After visiting the village, we went back to the wards and observed pediatric patients in the children’s ward. It is so terribly hard to see children in distress (we saw children with pneumonia, hepatitis, typhoid fever, and other infections), but it was so motivating that highly skilled physicians are charged with their care. One thing that will stick with me is the scared look in the eyes of the mothers of these children. I have realized that saving the life of a child is one of the most noble endeavors on this Earth. I hope to be able to do that some day, and give parents relief and comfort. 

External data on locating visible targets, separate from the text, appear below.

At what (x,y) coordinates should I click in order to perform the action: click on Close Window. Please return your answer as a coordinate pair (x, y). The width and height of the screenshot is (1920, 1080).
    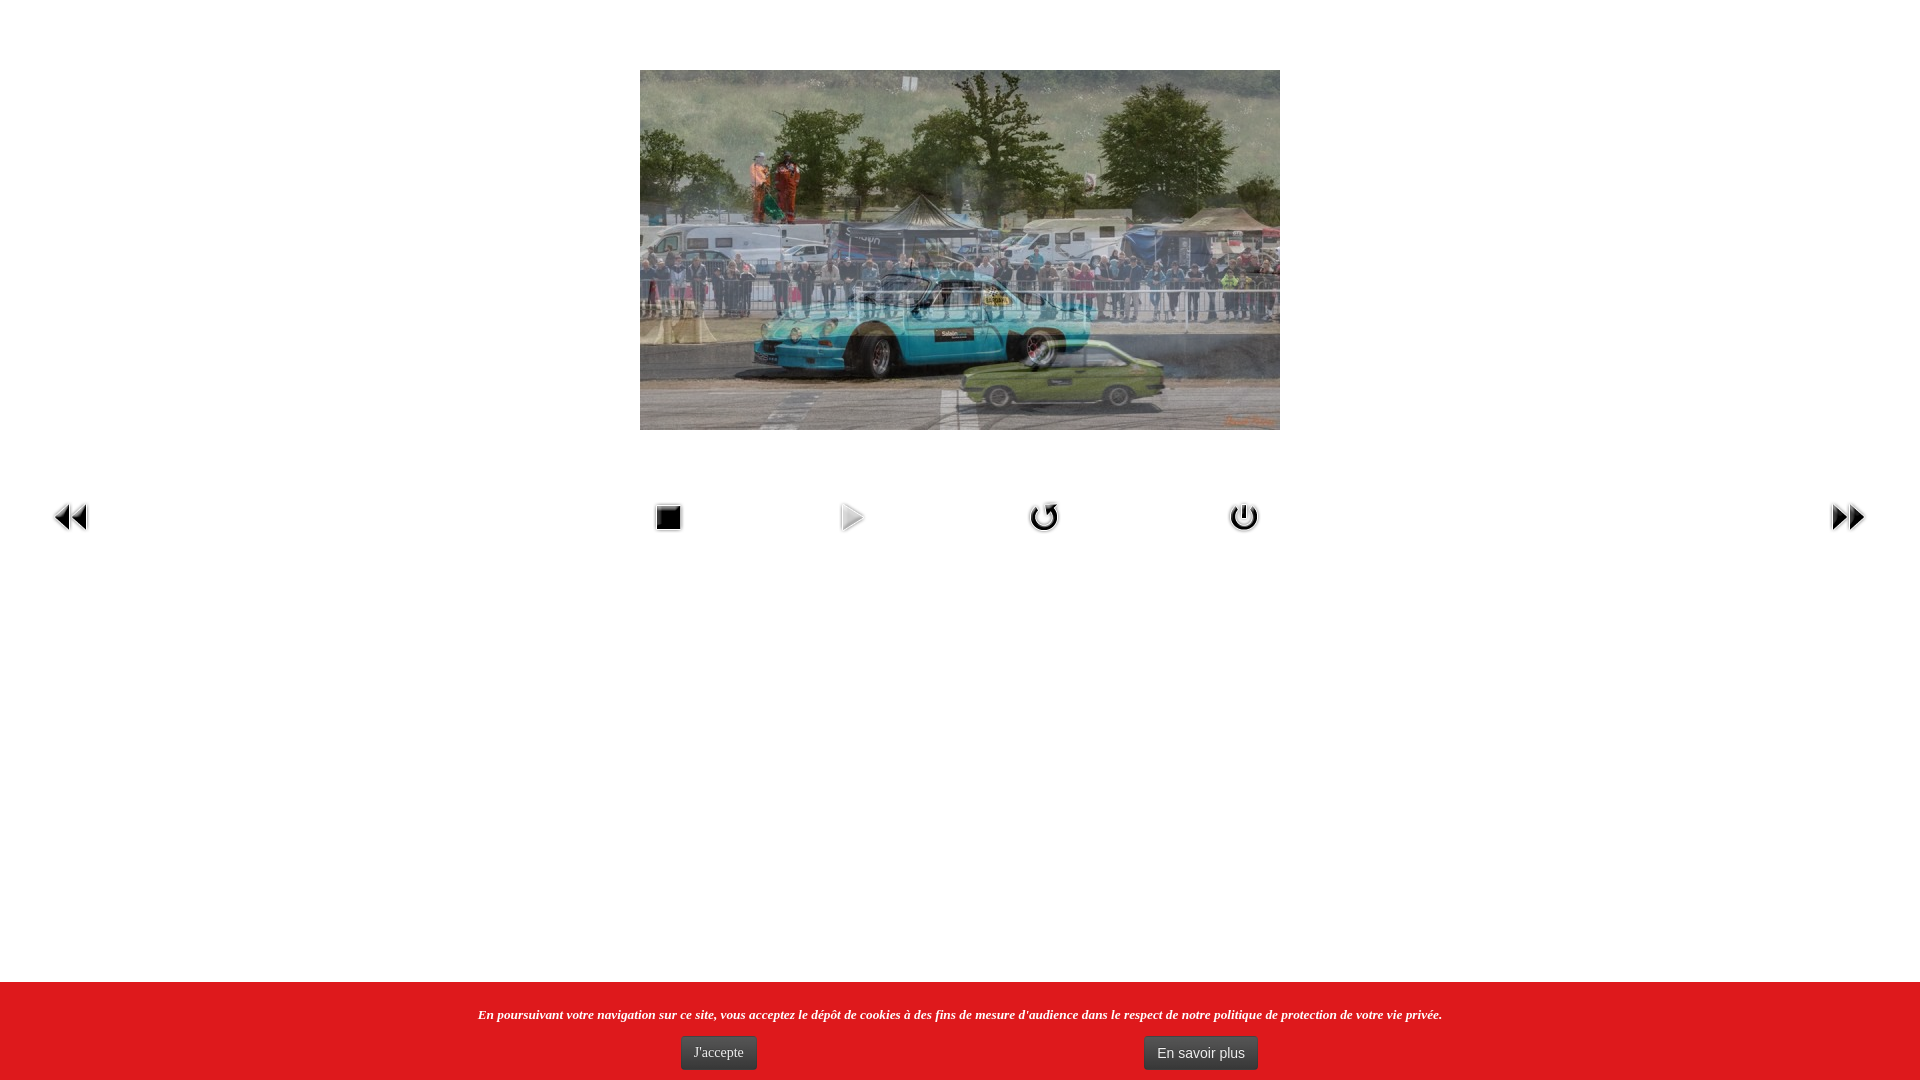
    Looking at the image, I should click on (1244, 536).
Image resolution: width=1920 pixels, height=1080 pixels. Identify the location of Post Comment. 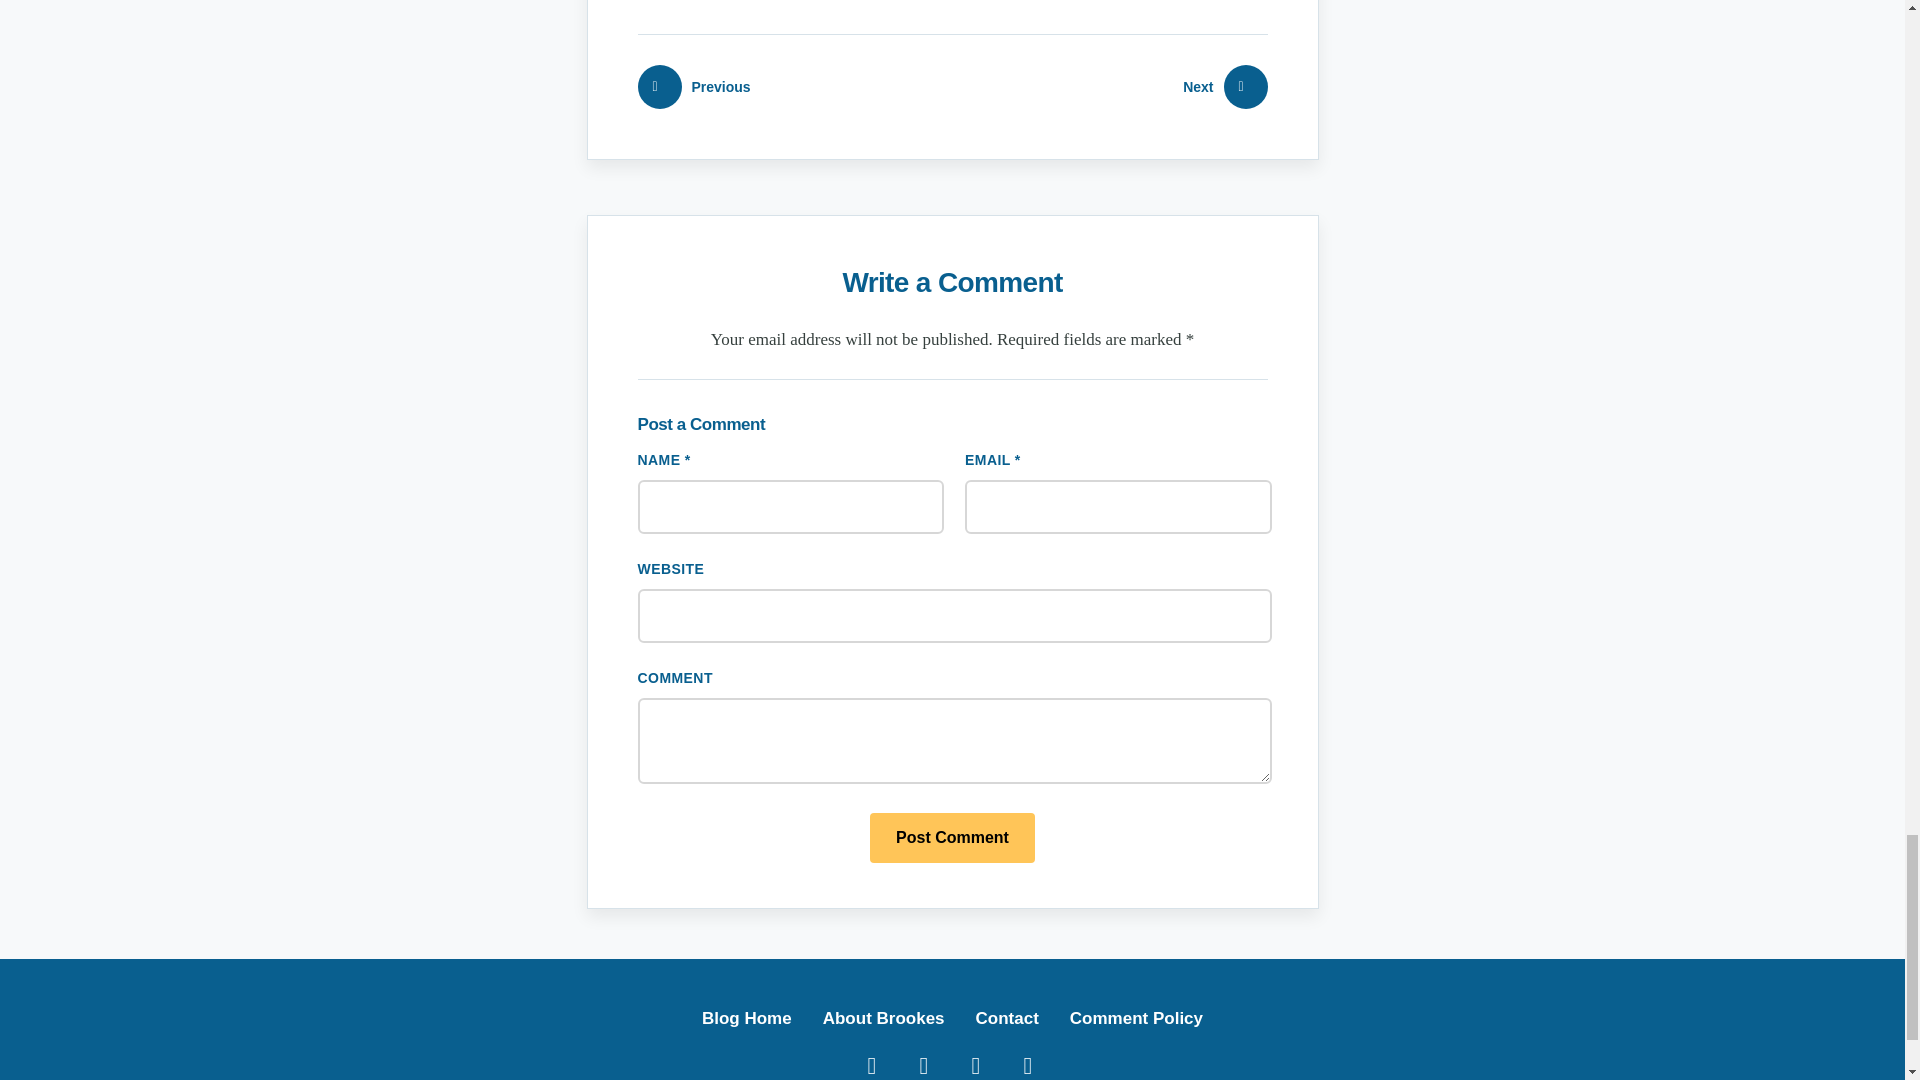
(952, 838).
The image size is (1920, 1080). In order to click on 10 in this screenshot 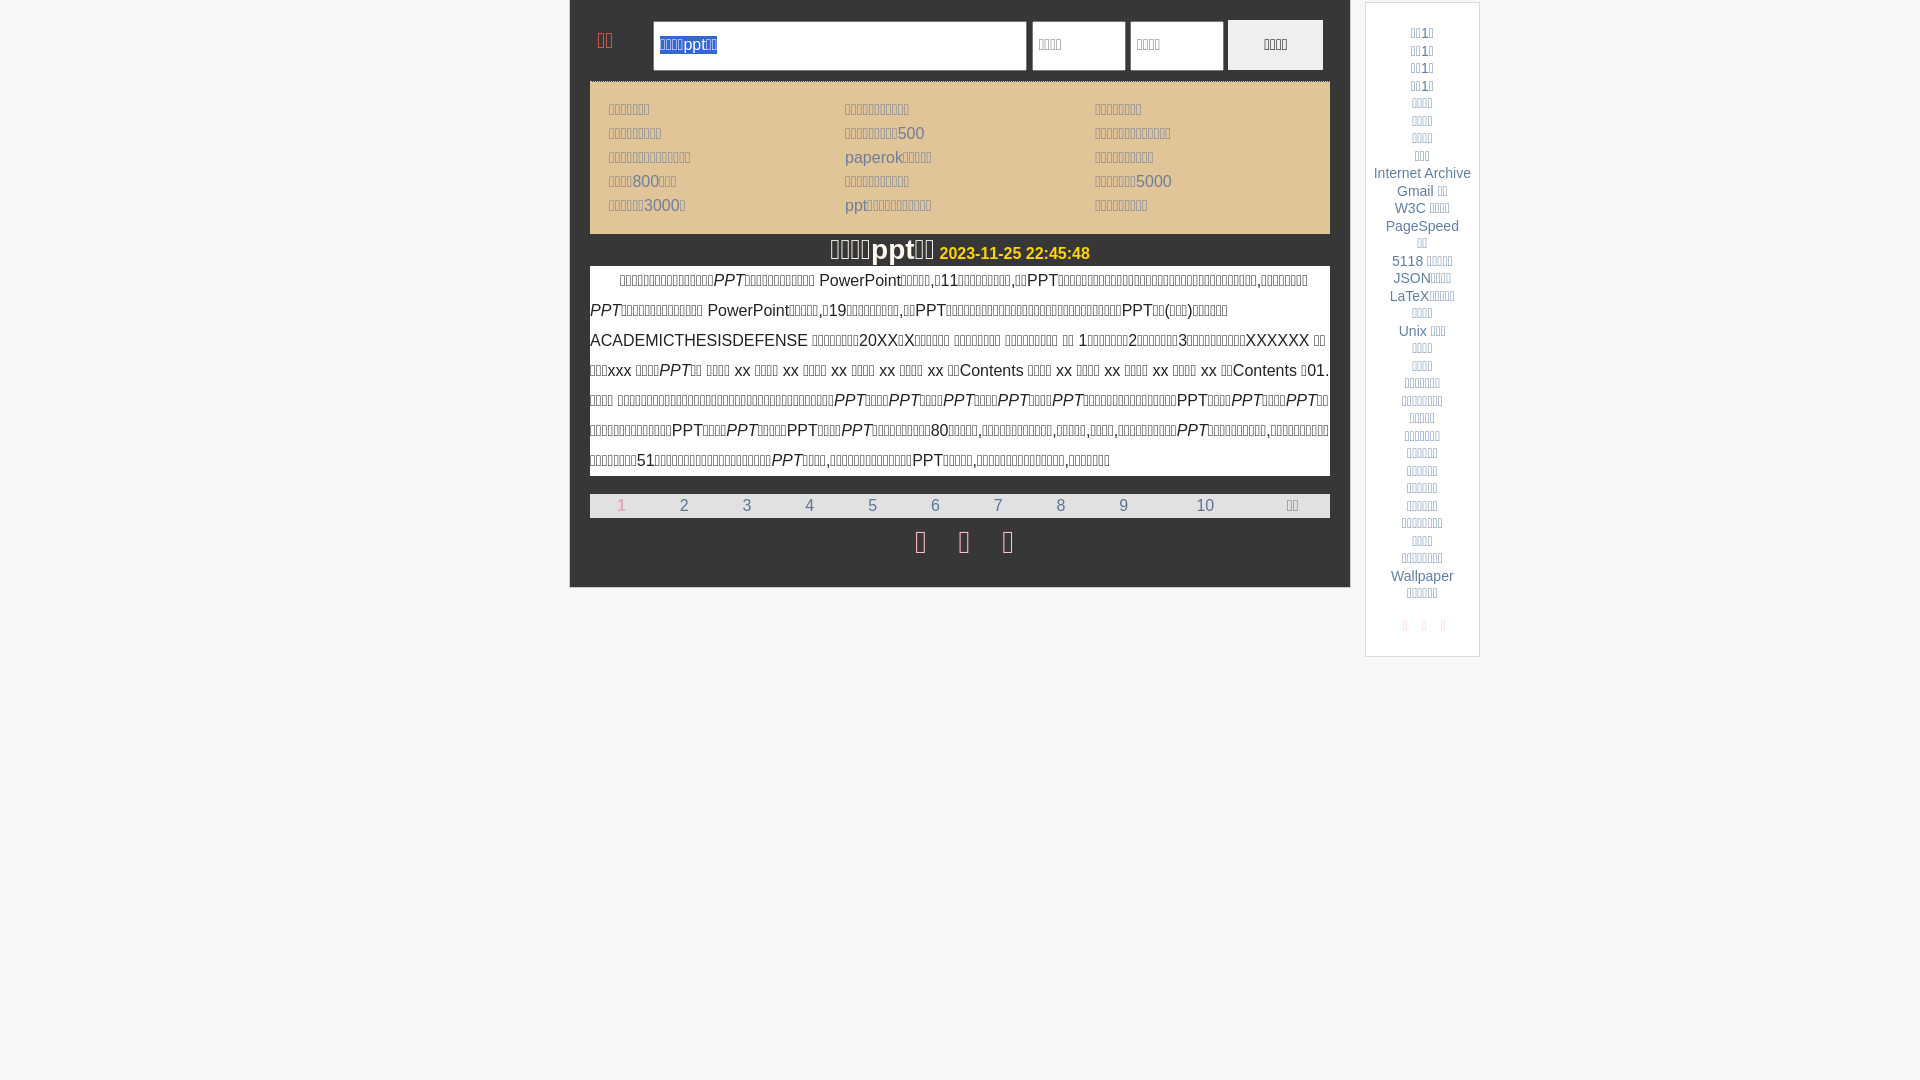, I will do `click(1205, 506)`.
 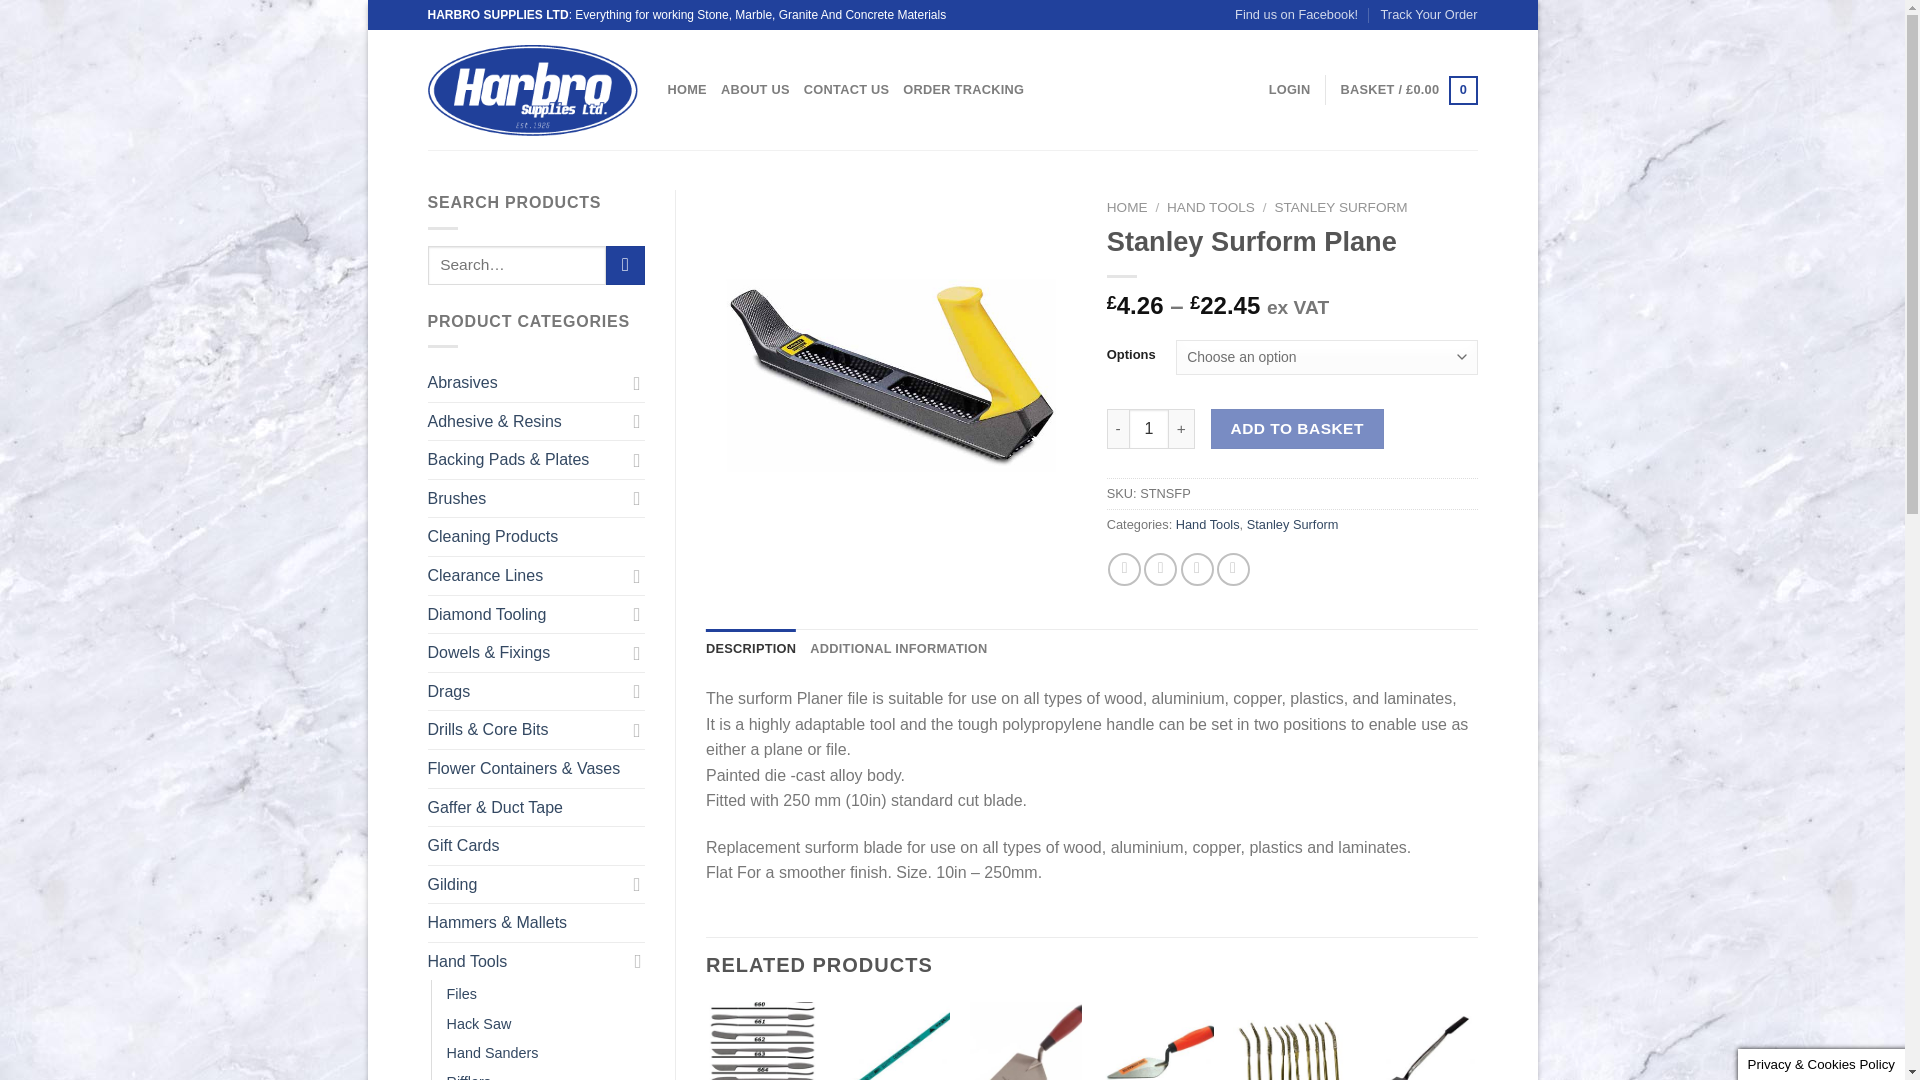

There is no possible way to document every single thing I witness. But, allow me to end by saying that here in India, the common greeting and farewell is placing both palms together in the prayer position and bowing in gratitude and fellowship. My advisor explained to me today that it means, “my unity of soul honors your unity of soul.” That powerful greeting demonstrates so clearly the goodness I witnessed today and the good hearts of the village inhabitants in India. They are motivated out of their hearts to help patients in need, not by money. We did learn today that corruption still exists, that government physicians sometimes will leave their hospitals without having seen all of their patients to conduct their profitable private practices and in some parts of the country, families of students who do not get into public medical schools can buy their way in to private medical schools. However, for the most part, this is not the norm. The norm is love and charity and kindness in the face of limited resources and poverty, which I so vividly saw today, and what I will take with me long into the future.

I thank the workers and physicians I met today for teaching us, letting us observe, and for all the good work they do. 

Thank you for reading and I hope you are inspired as well.